And for the first time in his long tenure on the Supreme Court, the black Justice has a question. He’s never interjected before, so he doesn’t quite know how. Looking to the Italian Justice for permission, he slowly raises his puffy, cigar-fingered hand in the air, but too infuriated to wait for approval, he blurts out, “Nigger, are you crazy?” in a voice surprisingly high-pitched for a black man his size. Now void of objectivity and equanimity, his ham-sized fists pound the bench so hard the fancy, giant, gold-plated clock suspended from the ceiling above the Chief Justice’s head begins to pendulum back and forth. The black Justice moves in too close to his microphone, yelling into it, because although I’m seated only a few feet away from the bench, our differences are light-years apart. He’s demanding to know how it is that in this day and age a black man can violate the hallowed principles of the Thirteenth Amendment by owning a slave. How could I willfully ignore the Fourteenth Amendment and argue that sometimes segregation brings people together. Like all people who believe in the system, he wants answers. He wants to believe that Shakespeare wrote all those books, that Lincoln fought the Civil War to free the slaves and the United States fought World War II to rescue the Jews and keep the world safe for democracy, that Jesus and the double feature are coming back. But I’m no Panglossian American. And when I did what I did, I wasn’t thinking about inalienable rights, the proud history of our people. I did what worked, and since when did a little slavery and segregation ever hurt anybody, and if so, so fucking be it.

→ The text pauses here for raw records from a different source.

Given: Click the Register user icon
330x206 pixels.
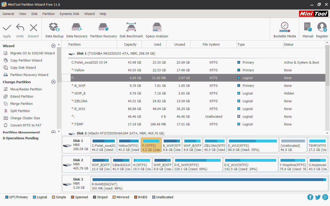Looking at the screenshot, I should pyautogui.click(x=322, y=30).
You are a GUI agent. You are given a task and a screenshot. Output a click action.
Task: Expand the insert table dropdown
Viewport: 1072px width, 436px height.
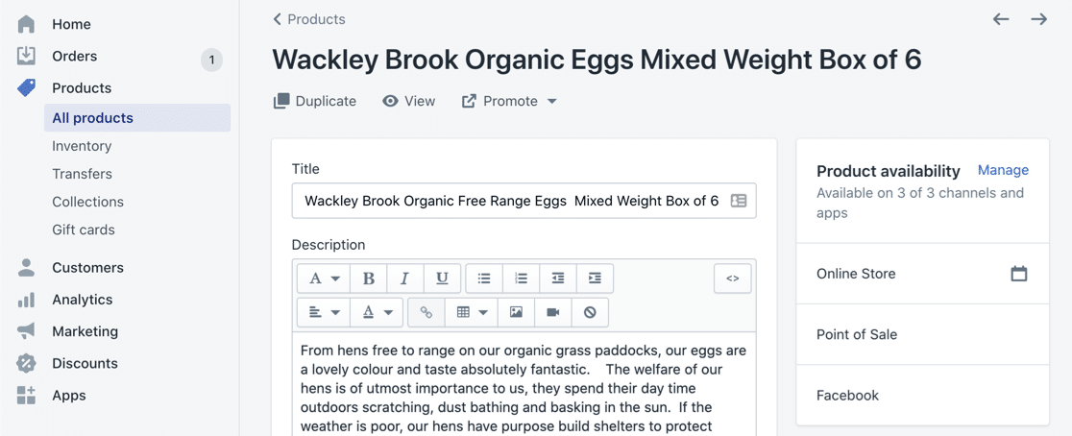tap(472, 312)

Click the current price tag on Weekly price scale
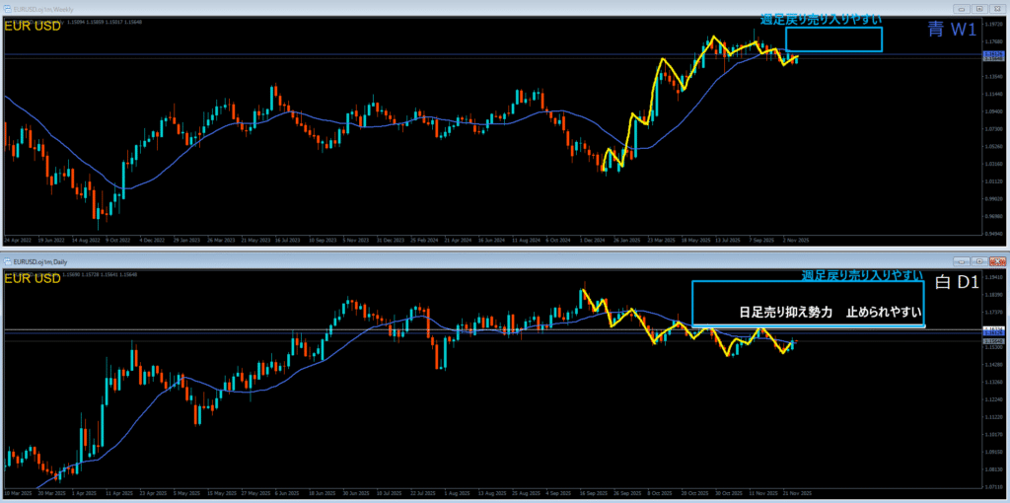coord(993,56)
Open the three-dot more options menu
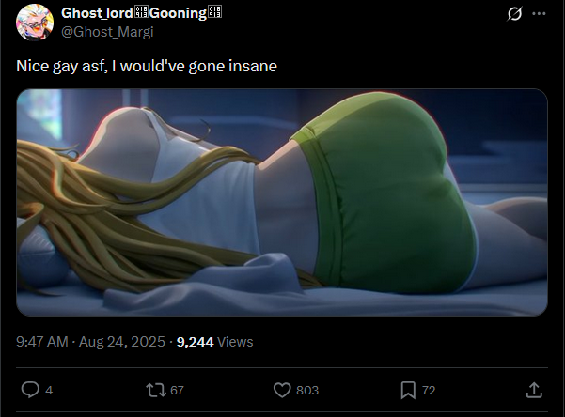This screenshot has height=417, width=565. click(539, 14)
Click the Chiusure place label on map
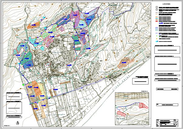The width and height of the screenshot is (183, 129). (x=105, y=72)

Sometimes, when you’re high as I am, the line between thought and speech blurs, and judging by the way the black Justice is frothing at the mouth, I’ve said that last bit out loud, “… so fucking be it.” He stands up like he wants to fight. A wad of spit hocked from the deepest regions of his Yale Law School education chambered on the tip of his tongue. The Chief Justice calls out his name, and the black Justice catches himself and plops back into his chair. Swallowing his saliva, if not his pride. “Racial segregation? Slavery? Why you bitch-made motherfucker, I know goddamn well your parents raised you better than that! So let’s get this hanging party started!”

THE SHIT YOU SHOVEL

One

I suppose that’s exactly the problem — I wasn’t raised to know any better. My father was (Carl Jung, rest his soul) a social scientist of some renown. As the founder and, to my knowledge, sole practitioner of the field of Liberation Psychology, he liked to walk around the house, aka “the Skinner box,” in a laboratory coat. Where I, his gangly, absentminded black lab rat was homeschooled in strict accordance with Piaget’s theory of cognitive development. I wasn’t fed; I was presented with lukewarm appetitive stimuli. I wasn’t punished, but broken of my unconditioned reflexes. I wasn’t loved, but brought up in an atmosphere of calculated intimacy and intense levels of commitment.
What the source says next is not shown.